The maximum data latency for this pipeline is around 20 seconds, with almost all of it coming from the delay from batching on the event queue side. This means that within 20 seconds of sending the user a job, we are already able to avoid sending the user the same job in the future.
Furthermore, querying from the aggregated online data table takes just a few milliseconds, and therefore has minimal impact on the final response time, which is on the order of several hundreds of milliseconds.
What did we learn?
As far as production systems go, this particular project was fairly straightforward from a design perspective, but helps illustrate many important points about design:
- Despite the temptation to charge ahead quickly start building a system, it’s important to periodically evaluate and reevaluate the design decisions. Although this post is presented as a straightforward design process, the process to get to the final design was by no means straightforward.
- Always keep any constraints in mind when designing a system. Any decisions made should respect those constraints. In our use case, it was important to keep the latency as low as possible, which resulted in our decision to create a separate aggregation process.
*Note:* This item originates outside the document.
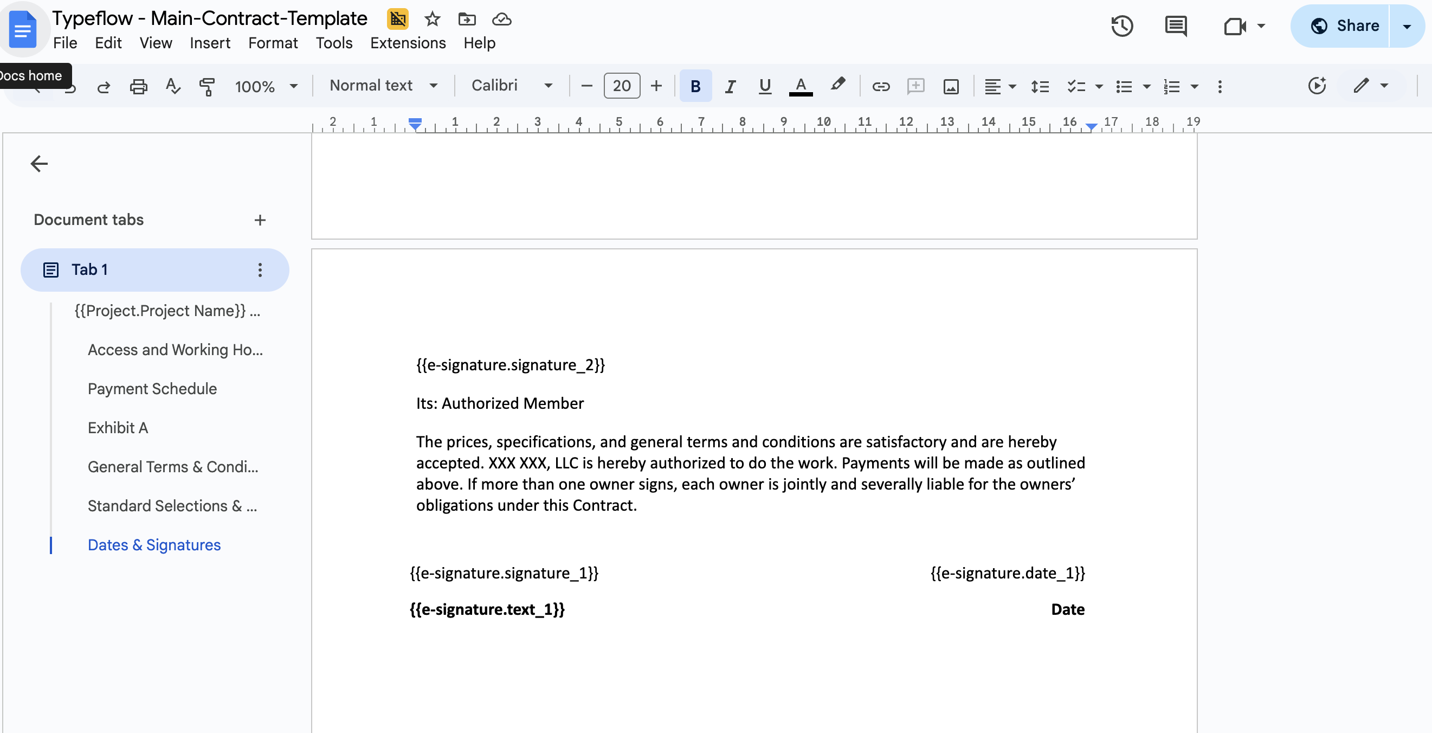Check the document cloud save status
- DRY (Don’t Repeat Yourself) is a mantra in engineering which ends up being very useful for building this system. Wherever possible and appropriate, we tried to leverage existing work that had already been done in the company.
- Always think about the data schema of different data processes in order to achieve optimal performance and reduce redundant computation. Doing this for our Cassandra tables and Storm topology helped reduce querying and processing time.